**WHAT IS REQUIRED**
Beginning with the line that holds "Given: Click the '[Answer]' label", output every remaining line of the material below exactly, and include none of the pictures.

----

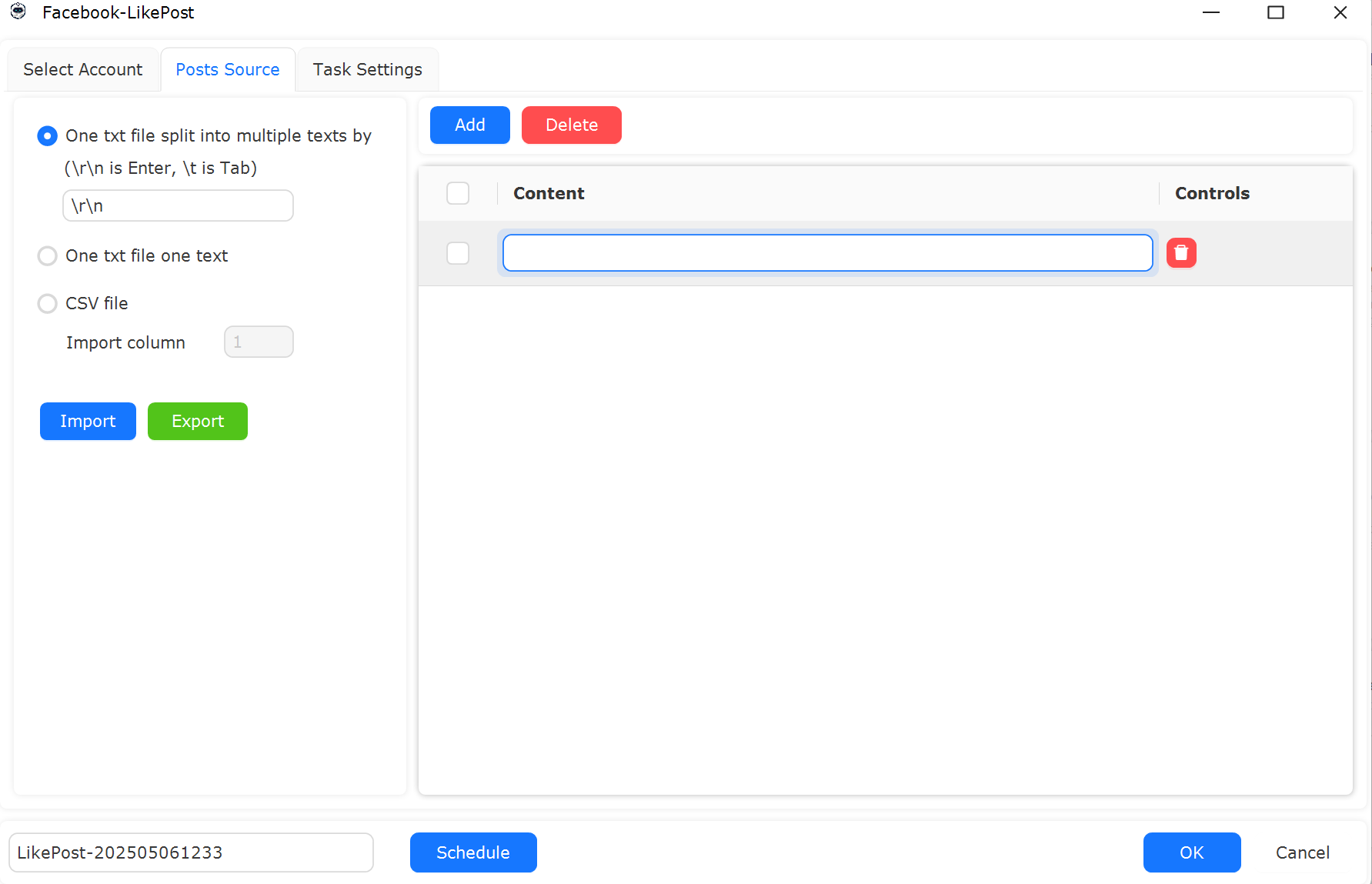Click the blue Add button
1372x884 pixels.
click(470, 125)
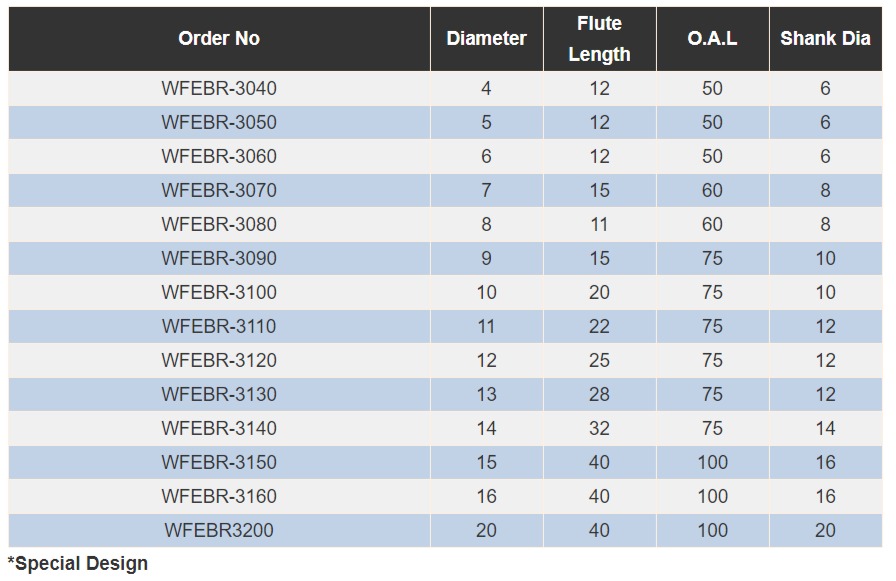Image resolution: width=896 pixels, height=581 pixels.
Task: Select order number WFEBR-3090
Action: [x=219, y=259]
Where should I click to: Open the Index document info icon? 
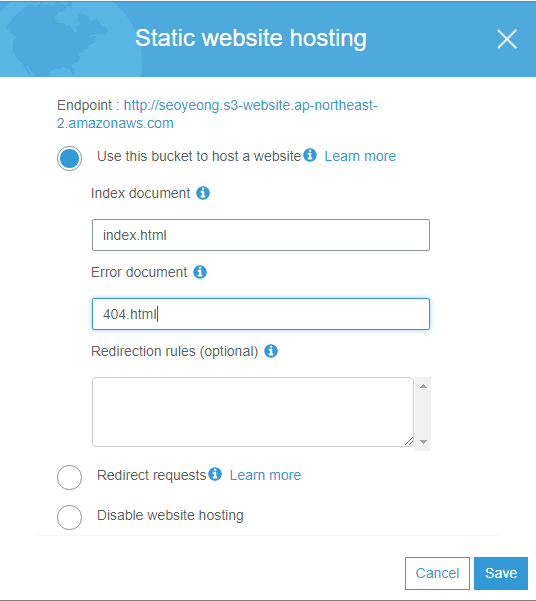[x=203, y=193]
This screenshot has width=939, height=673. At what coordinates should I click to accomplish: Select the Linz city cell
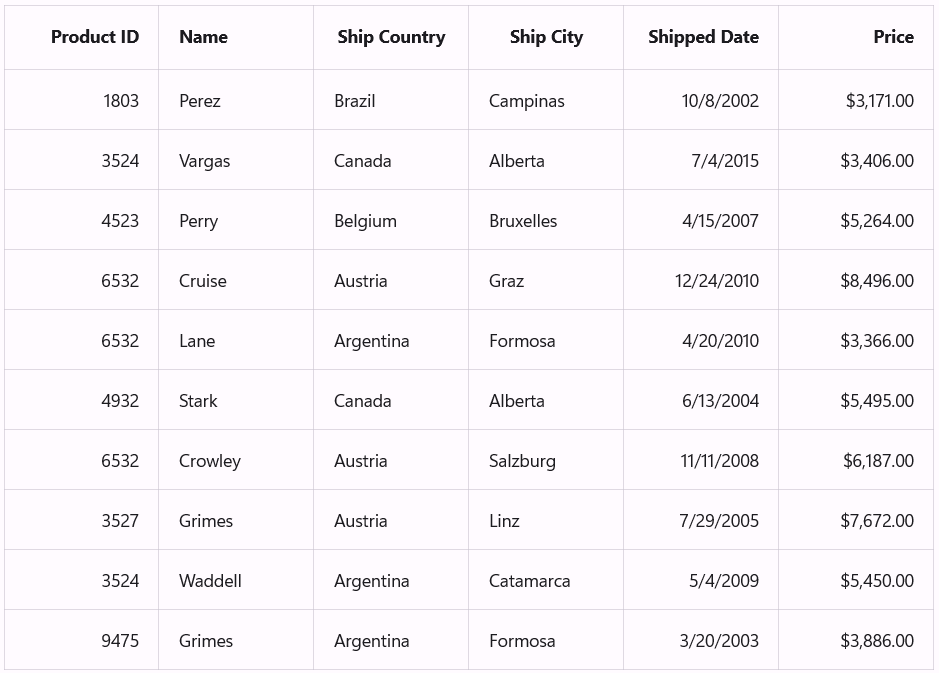pos(504,521)
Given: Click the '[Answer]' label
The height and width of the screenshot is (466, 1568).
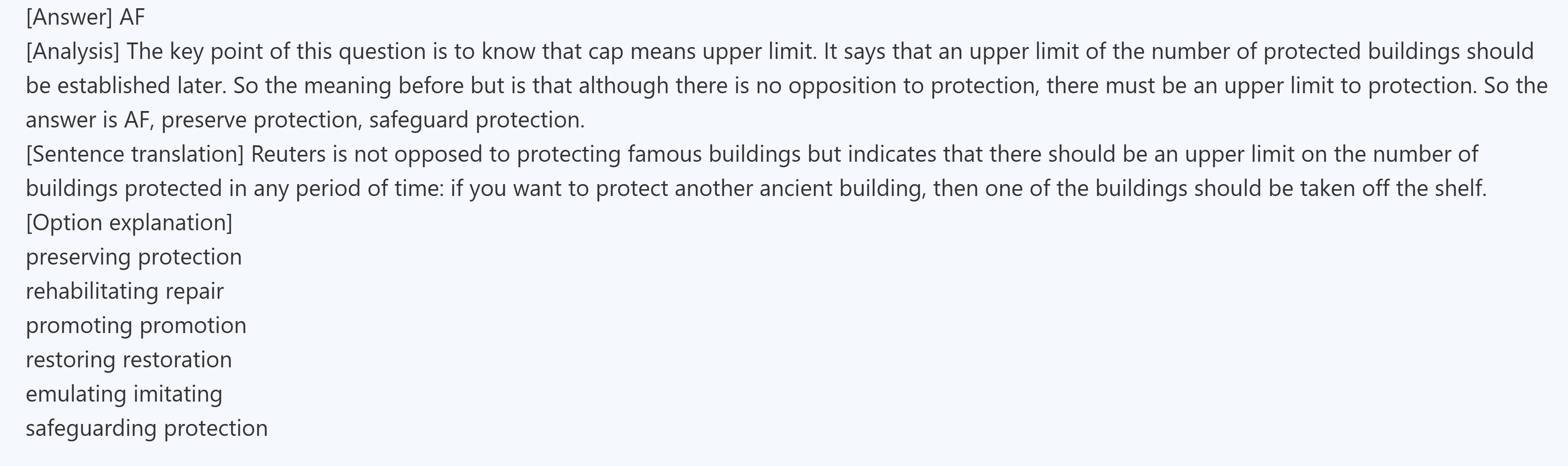Looking at the screenshot, I should coord(69,17).
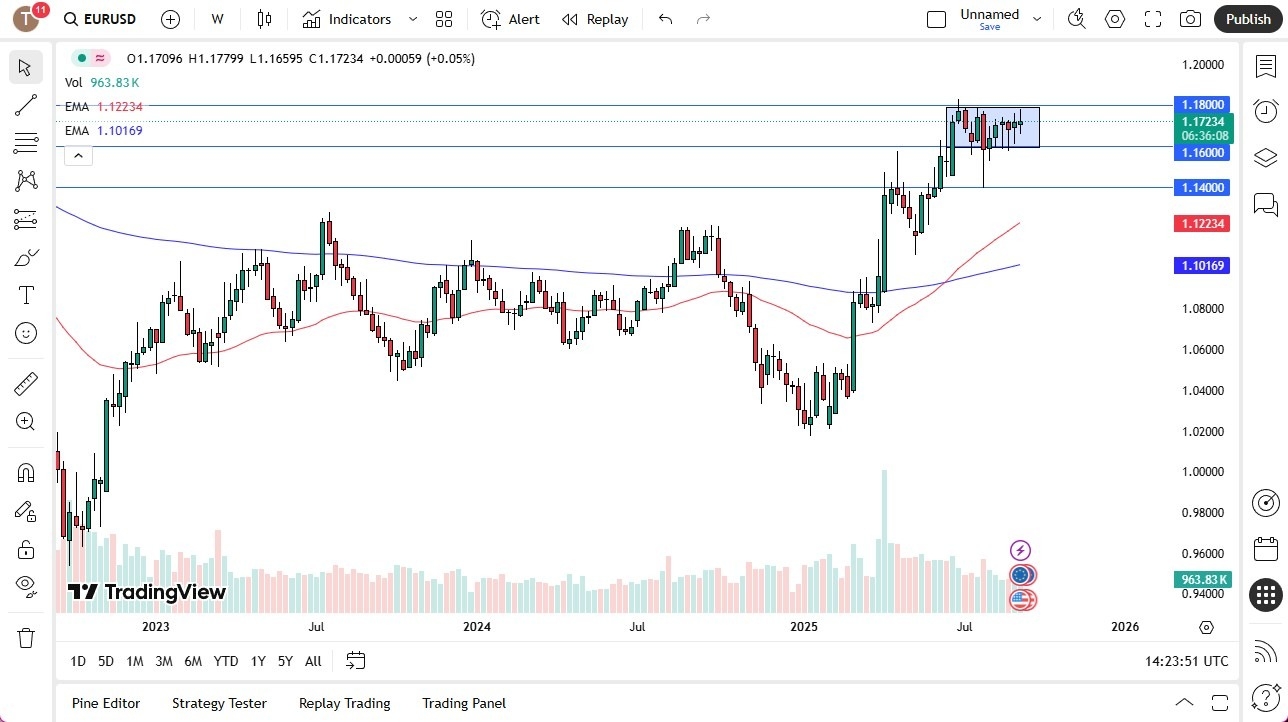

----

**ANSWER FOR THIS EXERCISE**
Given: Click the '[Answer]' label
The height and width of the screenshot is (466, 1568).
Looking at the screenshot, I should coord(69,17).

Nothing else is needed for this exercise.